Records contained in a dataset
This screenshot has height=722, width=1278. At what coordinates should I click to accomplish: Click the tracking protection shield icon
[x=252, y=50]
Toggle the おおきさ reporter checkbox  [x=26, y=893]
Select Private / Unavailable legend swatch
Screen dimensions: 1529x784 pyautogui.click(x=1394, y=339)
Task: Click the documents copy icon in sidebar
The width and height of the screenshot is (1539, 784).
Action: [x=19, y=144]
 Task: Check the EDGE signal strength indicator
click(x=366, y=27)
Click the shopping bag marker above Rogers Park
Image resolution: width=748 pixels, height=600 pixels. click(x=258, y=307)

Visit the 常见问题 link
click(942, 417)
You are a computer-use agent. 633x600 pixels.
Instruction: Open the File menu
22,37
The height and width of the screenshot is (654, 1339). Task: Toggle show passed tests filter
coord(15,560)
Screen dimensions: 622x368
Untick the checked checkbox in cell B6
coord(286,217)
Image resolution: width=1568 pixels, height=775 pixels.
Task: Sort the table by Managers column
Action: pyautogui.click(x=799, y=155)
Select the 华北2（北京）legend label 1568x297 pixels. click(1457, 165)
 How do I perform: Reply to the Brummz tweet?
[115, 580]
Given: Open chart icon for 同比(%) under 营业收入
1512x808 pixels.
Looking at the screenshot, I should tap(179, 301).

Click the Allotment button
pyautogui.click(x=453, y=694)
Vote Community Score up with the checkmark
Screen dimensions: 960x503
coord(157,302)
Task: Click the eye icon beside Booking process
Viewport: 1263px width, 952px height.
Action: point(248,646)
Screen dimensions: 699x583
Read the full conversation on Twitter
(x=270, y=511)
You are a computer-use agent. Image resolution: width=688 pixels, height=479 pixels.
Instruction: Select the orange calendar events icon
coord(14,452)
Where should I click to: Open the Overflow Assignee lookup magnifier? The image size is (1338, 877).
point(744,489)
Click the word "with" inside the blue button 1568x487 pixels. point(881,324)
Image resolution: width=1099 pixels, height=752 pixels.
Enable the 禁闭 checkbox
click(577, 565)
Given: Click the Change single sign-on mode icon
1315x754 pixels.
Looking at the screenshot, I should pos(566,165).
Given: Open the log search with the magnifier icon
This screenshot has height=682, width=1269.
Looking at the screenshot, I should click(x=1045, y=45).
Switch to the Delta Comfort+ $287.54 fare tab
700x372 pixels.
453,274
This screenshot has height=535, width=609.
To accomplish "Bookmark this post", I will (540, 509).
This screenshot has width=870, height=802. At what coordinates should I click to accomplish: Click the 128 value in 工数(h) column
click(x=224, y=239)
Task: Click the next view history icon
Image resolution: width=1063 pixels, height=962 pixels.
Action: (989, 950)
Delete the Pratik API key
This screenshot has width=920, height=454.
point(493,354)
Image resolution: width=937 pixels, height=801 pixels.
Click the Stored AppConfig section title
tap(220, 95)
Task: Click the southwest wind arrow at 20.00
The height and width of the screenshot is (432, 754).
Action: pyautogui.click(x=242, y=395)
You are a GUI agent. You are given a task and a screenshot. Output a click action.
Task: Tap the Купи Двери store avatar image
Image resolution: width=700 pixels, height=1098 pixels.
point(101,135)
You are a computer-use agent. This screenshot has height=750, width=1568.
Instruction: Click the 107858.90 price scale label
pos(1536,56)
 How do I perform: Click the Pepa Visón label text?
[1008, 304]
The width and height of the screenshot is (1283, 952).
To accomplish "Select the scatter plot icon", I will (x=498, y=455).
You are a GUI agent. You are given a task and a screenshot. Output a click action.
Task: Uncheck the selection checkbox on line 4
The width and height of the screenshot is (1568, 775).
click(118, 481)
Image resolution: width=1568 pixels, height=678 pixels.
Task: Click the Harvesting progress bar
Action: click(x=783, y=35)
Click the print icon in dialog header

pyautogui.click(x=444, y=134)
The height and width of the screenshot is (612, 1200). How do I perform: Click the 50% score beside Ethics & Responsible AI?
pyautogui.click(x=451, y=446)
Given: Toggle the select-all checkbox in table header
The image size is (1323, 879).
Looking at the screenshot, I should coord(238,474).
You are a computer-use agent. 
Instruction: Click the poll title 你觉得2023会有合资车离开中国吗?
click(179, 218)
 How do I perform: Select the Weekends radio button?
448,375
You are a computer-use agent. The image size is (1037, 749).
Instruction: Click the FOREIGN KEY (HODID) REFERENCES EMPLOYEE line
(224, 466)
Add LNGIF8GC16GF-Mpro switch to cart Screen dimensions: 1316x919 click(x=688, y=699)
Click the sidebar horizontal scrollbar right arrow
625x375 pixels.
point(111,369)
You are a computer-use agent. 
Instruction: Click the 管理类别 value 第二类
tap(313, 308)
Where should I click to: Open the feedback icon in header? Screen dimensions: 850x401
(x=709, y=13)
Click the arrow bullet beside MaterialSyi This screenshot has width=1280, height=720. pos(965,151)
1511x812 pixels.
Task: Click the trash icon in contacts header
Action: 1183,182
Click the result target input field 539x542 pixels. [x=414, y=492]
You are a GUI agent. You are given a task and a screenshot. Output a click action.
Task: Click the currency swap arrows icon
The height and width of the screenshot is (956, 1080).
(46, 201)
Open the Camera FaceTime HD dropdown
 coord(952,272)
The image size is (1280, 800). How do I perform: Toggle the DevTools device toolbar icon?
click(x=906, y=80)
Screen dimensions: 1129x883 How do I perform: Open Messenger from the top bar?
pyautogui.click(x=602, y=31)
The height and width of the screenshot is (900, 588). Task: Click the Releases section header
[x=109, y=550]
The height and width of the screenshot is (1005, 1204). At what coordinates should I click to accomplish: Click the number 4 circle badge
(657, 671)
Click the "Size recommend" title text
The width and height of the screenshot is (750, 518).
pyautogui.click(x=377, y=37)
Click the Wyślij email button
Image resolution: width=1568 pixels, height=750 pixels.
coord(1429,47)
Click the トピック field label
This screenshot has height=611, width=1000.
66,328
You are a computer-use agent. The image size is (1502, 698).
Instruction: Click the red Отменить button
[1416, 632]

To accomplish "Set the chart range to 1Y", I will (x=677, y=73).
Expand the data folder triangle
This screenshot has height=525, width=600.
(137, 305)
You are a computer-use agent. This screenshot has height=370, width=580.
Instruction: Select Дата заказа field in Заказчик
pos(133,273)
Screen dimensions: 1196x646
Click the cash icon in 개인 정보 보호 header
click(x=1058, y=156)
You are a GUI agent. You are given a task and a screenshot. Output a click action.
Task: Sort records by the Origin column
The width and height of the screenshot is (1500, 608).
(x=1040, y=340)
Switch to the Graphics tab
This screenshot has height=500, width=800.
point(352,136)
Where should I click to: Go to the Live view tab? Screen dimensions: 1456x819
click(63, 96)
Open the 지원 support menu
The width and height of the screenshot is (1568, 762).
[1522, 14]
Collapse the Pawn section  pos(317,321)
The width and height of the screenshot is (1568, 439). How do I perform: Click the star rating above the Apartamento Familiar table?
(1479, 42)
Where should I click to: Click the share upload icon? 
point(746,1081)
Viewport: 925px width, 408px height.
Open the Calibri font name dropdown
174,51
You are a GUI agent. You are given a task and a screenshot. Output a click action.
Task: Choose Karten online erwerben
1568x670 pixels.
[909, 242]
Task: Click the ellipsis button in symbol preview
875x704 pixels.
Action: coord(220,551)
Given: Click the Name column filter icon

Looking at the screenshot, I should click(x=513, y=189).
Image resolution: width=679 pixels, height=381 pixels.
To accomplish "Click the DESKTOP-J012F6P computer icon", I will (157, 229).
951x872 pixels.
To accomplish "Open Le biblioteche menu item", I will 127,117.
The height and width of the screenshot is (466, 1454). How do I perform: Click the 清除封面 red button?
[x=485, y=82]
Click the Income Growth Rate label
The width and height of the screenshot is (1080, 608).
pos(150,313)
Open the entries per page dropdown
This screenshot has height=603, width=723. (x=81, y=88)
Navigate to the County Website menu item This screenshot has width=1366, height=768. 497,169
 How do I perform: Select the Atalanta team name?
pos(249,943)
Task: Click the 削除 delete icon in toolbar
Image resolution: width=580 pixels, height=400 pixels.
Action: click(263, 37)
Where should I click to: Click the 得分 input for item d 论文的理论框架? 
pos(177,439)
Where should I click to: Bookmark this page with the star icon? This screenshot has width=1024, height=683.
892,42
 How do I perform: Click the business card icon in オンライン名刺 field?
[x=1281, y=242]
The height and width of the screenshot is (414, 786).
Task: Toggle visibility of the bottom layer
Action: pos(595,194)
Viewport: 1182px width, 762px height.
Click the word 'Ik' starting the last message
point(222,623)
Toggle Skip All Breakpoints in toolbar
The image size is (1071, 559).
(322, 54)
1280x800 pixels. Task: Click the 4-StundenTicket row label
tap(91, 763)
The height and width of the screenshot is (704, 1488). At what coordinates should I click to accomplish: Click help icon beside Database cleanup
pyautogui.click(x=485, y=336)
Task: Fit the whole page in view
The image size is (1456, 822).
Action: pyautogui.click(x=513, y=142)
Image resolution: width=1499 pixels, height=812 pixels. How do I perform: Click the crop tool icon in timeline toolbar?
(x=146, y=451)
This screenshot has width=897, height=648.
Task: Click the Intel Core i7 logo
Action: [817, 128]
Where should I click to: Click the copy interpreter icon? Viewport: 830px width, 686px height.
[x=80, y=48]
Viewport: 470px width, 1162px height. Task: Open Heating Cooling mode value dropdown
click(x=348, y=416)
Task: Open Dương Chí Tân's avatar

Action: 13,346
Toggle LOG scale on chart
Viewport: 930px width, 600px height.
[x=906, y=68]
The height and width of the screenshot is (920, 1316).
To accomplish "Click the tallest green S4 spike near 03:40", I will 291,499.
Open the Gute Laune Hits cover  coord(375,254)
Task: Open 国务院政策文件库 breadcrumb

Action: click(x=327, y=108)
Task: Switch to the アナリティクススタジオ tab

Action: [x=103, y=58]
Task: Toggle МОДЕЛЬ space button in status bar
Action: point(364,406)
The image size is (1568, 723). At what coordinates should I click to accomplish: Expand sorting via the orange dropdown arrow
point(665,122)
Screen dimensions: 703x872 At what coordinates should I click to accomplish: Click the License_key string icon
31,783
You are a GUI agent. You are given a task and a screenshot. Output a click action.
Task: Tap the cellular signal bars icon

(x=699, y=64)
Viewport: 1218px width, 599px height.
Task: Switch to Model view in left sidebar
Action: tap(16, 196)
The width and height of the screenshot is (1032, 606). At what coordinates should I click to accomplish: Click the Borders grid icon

▶ **Task requirements**
Please reproduce, exactly as written, the lines of the records from the first line through the one containing "Task: Click the documents".

▶ **Response for this exercise**
This screenshot has height=722, width=1278. At what coordinates should I click to accomplish: Click the tracking protection shield icon
[x=252, y=50]
Toggle the おおきさ reporter checkbox  [x=26, y=893]
Select Private / Unavailable legend swatch
Screen dimensions: 1529x784 pyautogui.click(x=1394, y=339)
Task: Click the documents copy icon in sidebar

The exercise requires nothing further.